If #mealprep isn't for you, try this instead
Sunday lunch soup plus some timesaving tips for wonderful WFH lunches
I don’t know anyone who doesn’t sometimes like to save themselves a bit of time when it comes to making food, especially at lunchtime. It’s not just time, though, it’s the mental load and decision-making fatigue that can leave you feeling ‘I’ll just grab a sandwich’.
Meal prep might seem like it would solve this problem. It looks so appealing, all those neatly stacked glass dishes with beautiful bamboo lids. All the hard work done in one go. Yes, I need that in my life. At least, that’s what Instagram tells me.
But who wants to eat the same lunch five days in a row?
It doesn’t work for me.
I’m leaning into one of the many benefits of WFH life: We can eat whatever we want for lunch—literally, whatever we fancy—at any time of the day.
Instead of meal prep, I prefer a broader approach to meals that includes tumbledown recipes, prepped ahead ingredients, and deliberate leftovers. I’ll give you some examples:
Deliberate leftovers: Cooking extra potatoes for dinner with patatas bravas in mind for lunch later in the week.
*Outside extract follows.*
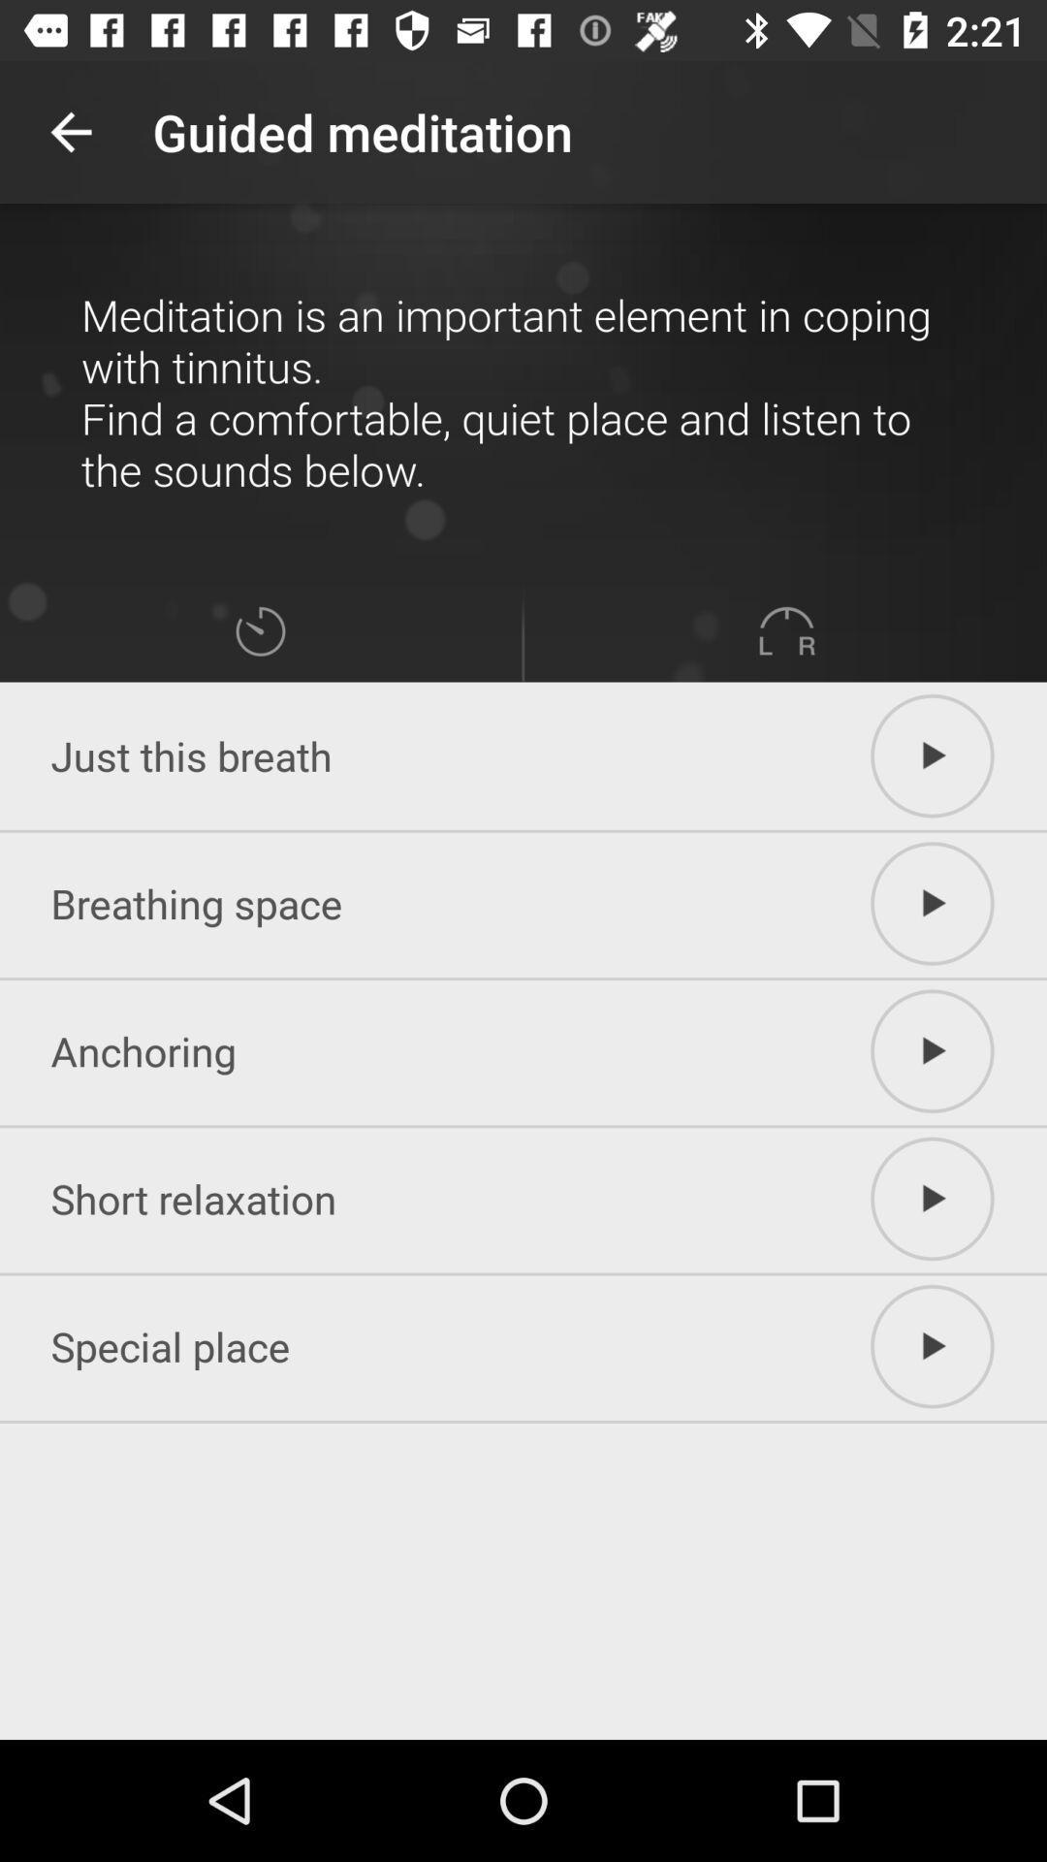 Image resolution: width=1047 pixels, height=1862 pixels. Describe the element at coordinates (259, 631) in the screenshot. I see `the item on the left` at that location.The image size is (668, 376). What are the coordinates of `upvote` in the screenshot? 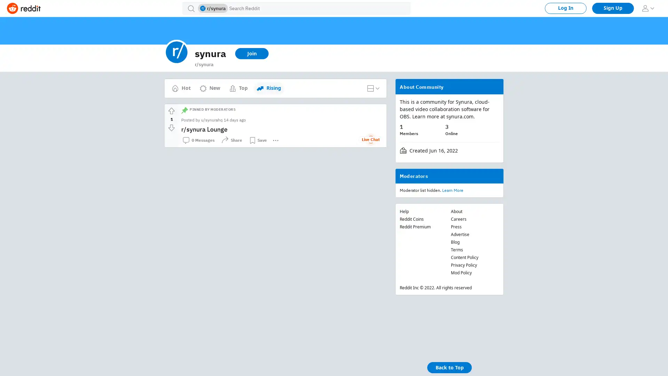 It's located at (172, 111).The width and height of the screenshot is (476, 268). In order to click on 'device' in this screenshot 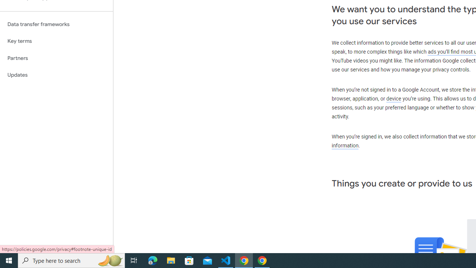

Prepped-ahead ingredients: Batch-cooking caramelised onions to use in soups and sandwiches on different days.
Tumbledown recipes: Creating chilli bowls from a ragu base.
You can still get ahead, be organised and save time, but in a way that isn’t as restrictive. It’s flexible food with plenty of room for feeding yourself whatever you fancy on any given day. It often leads to less food waste as an added bonus.
Sunday Lunch Soup
This week’s food is another example of that approach. It’s getting ahead on Sunday for a midweek lunch.
Roast your vegetables when your oven is on for a Sunday roast — carrots, parsnips, swede and onion. Have some as a side, save some for soup.
It’s two for the price of one. You’ll have done the hard work with the veg prep, and the oven’s done the heavy lifting, ramping up the flavour and intensifying the sweetness of the root vegetables while roasting.
Ingredients
For the roasted root veg
Carrots
Parsnips
Swede
Onion
Oil for roasting
Salt & pepper
For soup:
Vegetable stock cube
Flat leaf parsley
Cream
To make:
Roasted veg
To prepare the vegetables, peel and chop into small cubes.
The onion is quartered and left in the skin.
Arrange them on a baking tray, drizzle with oil and season.
Roast for 35-40 minutes at 190°C.
Eat the vegetables as they are, as a side dish.
Cool and refrigerate the surplus vegetables to use at a later date to make your soup.
Sunday lunch soup
Remove the onion quarters from their skins and place the vegetables into a saucepan, adding water and a stock cube.
Use a stick blender to blend the soup, adding more water as necessary to achieve the right consistency.
Heat the soup.
Add cream and fresh parsley.
Adjust the seasoning and then serve with crusty bread.